THE TIMES Ones To Watch 2011


Sometimes it’s better to take the byroads. Walking the backstreets rather than the high street may mean a longer journey, but it’s where the character and quirks, the very heart of a town can be found.  And character, quirk and heart is certainly what Dutch Uncles acquired between forming 5 years ago in the Manchester ‘burb of Marple and finishing their debut album for Memphis Industries, Cadenza. It’s a record which, in addition to the cross-dressing videos and live shows in churches with 10-piece orchestras, puts clear blue water between them and the dreary Mancunian macho-rock clichés of the recent and not so recent past.


First let’s rewind a little. Comprising Duncan Wallis (vocals), Robin Richards (bass), Daniel Spedding (guitar), Peter Broadhead (guitar), and Andy Proudfoot (drums), Dutch Uncles met at primary school. Having played in various bands together, the then teenage Dutch Uncles found themselves, almost by accident, recording and releasing a self-titled album for a German label in 2009.   Adventures in Deutschland ensued, but the Dutch Uncles soon realised they needed to return back to Blighty in order to regroup.
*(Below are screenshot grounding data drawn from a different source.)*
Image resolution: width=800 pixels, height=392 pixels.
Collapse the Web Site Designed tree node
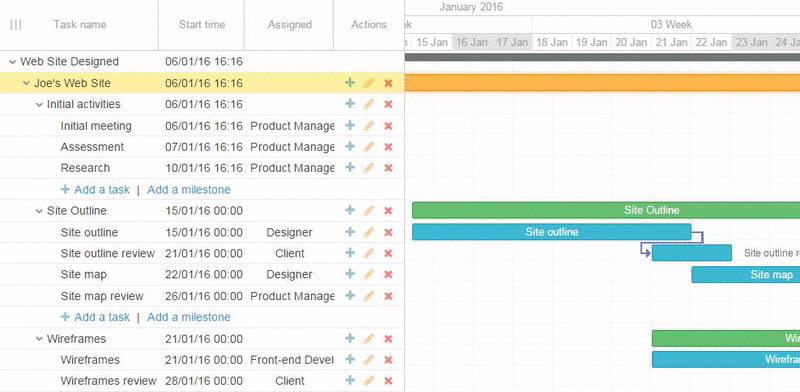pyautogui.click(x=13, y=62)
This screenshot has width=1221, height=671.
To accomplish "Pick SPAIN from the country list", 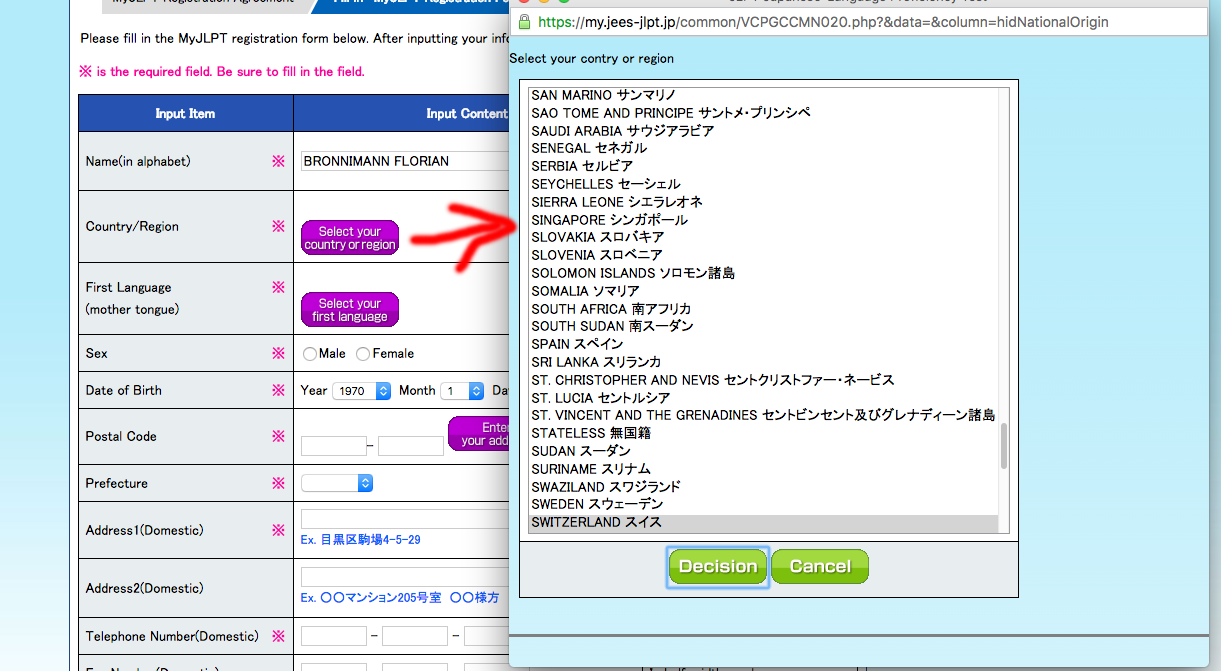I will coord(577,344).
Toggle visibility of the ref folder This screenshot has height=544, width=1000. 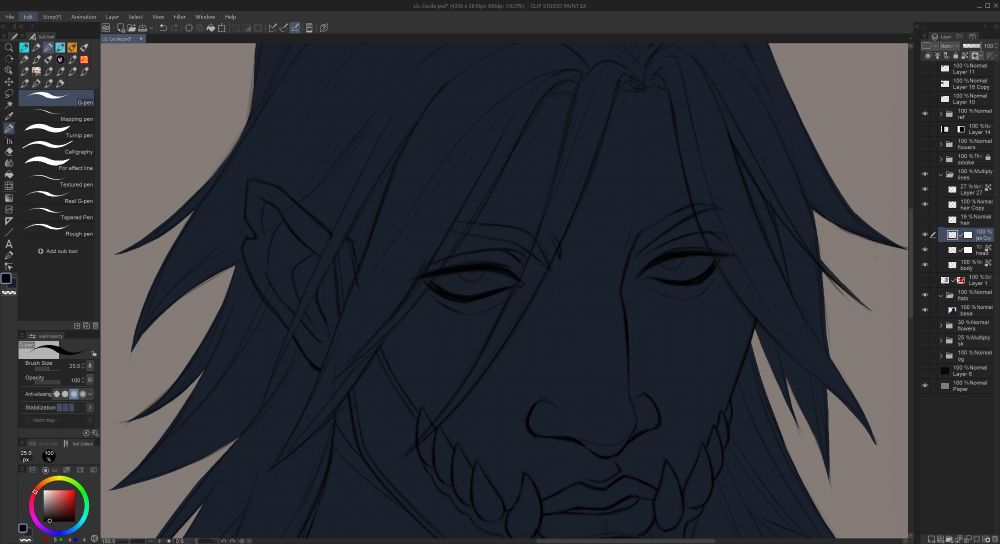pyautogui.click(x=925, y=114)
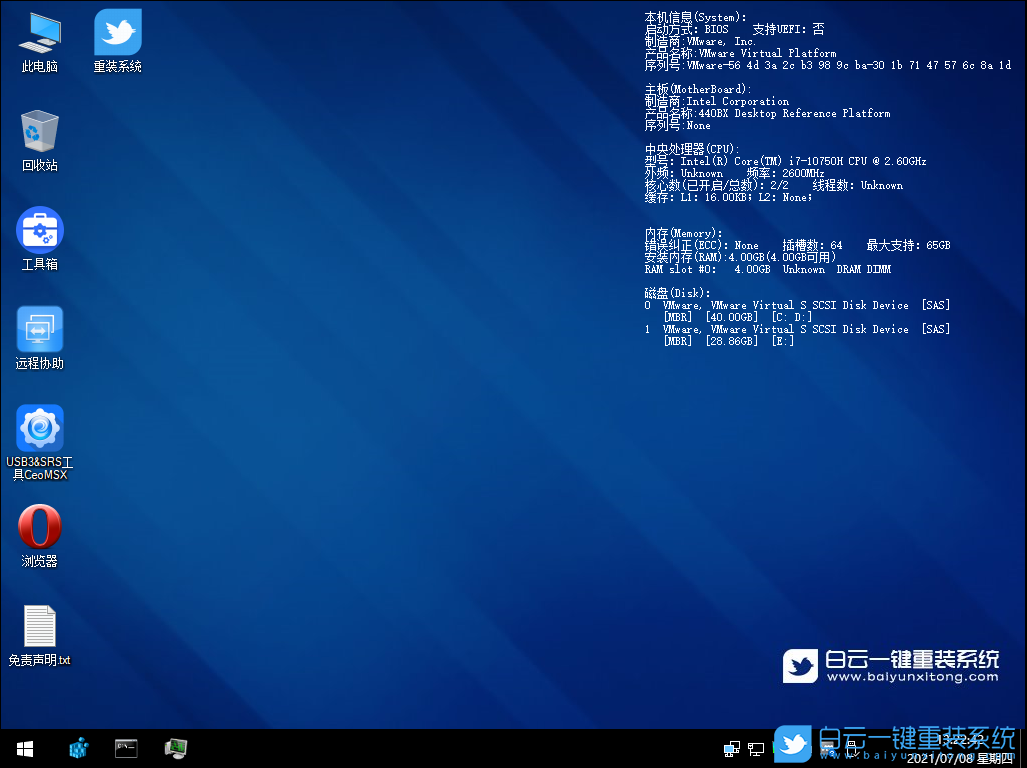This screenshot has width=1027, height=768.
Task: Open the 免责声明.txt document
Action: coord(39,625)
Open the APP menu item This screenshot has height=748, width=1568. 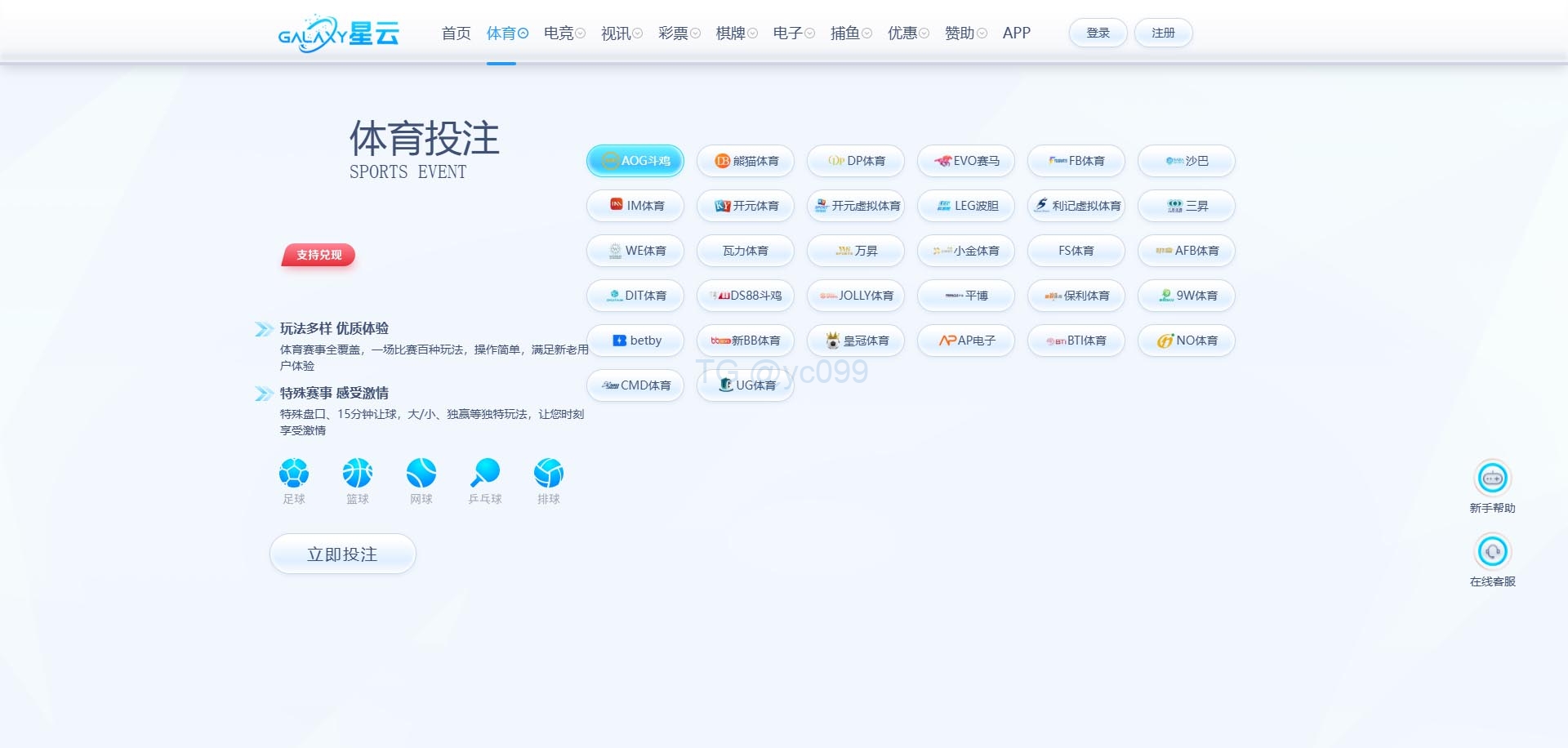pyautogui.click(x=1016, y=33)
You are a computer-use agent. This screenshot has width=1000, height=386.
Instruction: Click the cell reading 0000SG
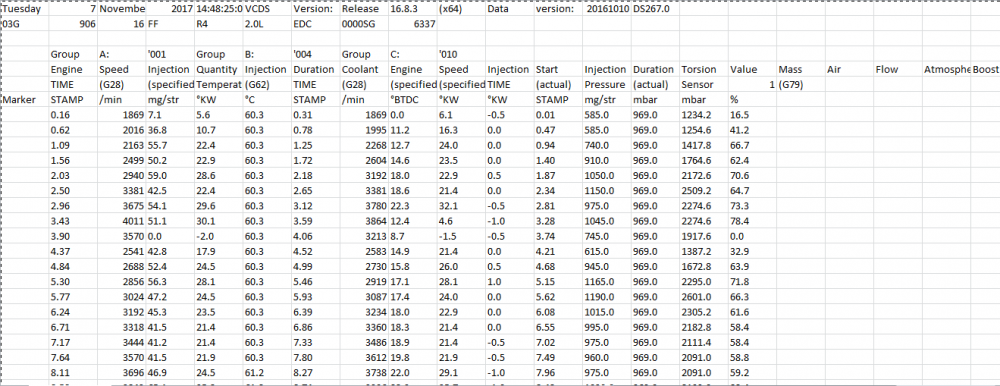364,25
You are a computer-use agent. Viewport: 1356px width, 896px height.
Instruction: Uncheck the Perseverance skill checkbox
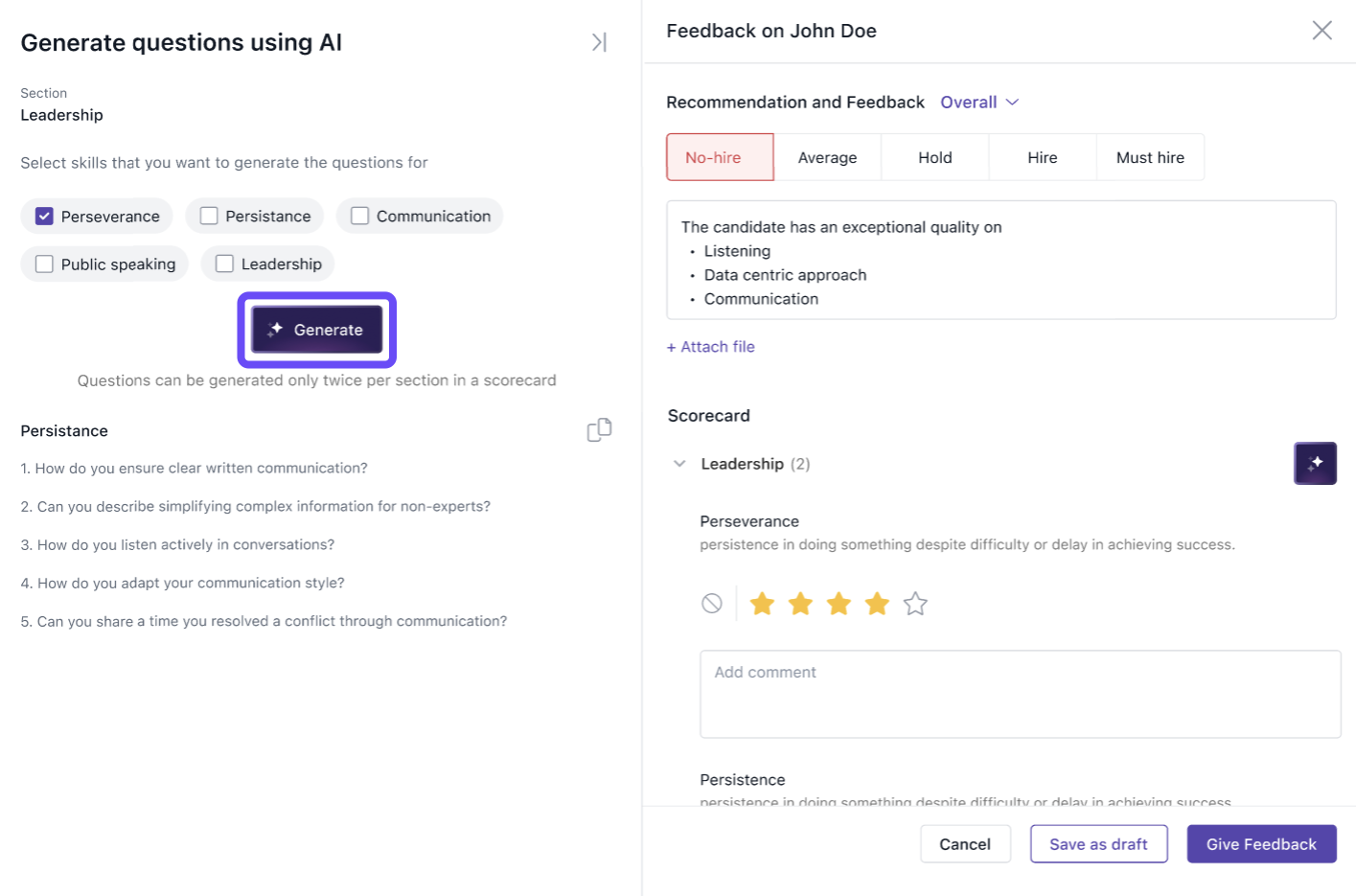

The band recorded Cadenza last summer locked in a Salford basement experimenting and stretching their songs into new and unexpected shapes. Produced by Brendan Williams and Phil Bulleyment they’ve created an album that, whilst drawing on the eccentricities of Sparks, the piano methods of Steve Reich and the unhinged prog-pop of the Cardiacs, has at its heart a real pop pulse.


This is highbrow pop; unashamed of its pretension and ambition whilst staying fit to bust with hooks.  Take the title-track Cadenza; the infectious rhythmic Italo House piano opening and peculiarly catchy looping sea-shanty guitar riff give us the hooks, whilst Duncan’s vocals are exquisitely counterpoised, drawing from his experience of being a pallbearer at his Grandmother’s funeral in a surprisingly uplifting way.


Fragrant see the band’s pop nouse right to the fore. Precisely woven melodies and whip-smart guitar lines frame singer Duncan’s spidery lyricism, combing to forge a chrome plated future pop classic.  Then there’s Dressage, all frenzied guitars, full-throttle pace, and ping pong melodies. “We basically write to entertain our attention spans… an ADD-indie if you will” says Duncan.   But the album also shows off Dutch Uncles more reflective side.  Dolli is a lilting mostly accapella piece, and The Rub sees Duncan’s plaintive refrain framed by vibraphones, xylophone and glockenspiel. As Duncan says of the album “it’s definitely pop music but hopefully with a little bit more for the listener to scratch beneath the surface”. 


Having taken the scenic route, Dutch Uncles have finally arrived at their destination, and you know what? It’s been well worth the wait.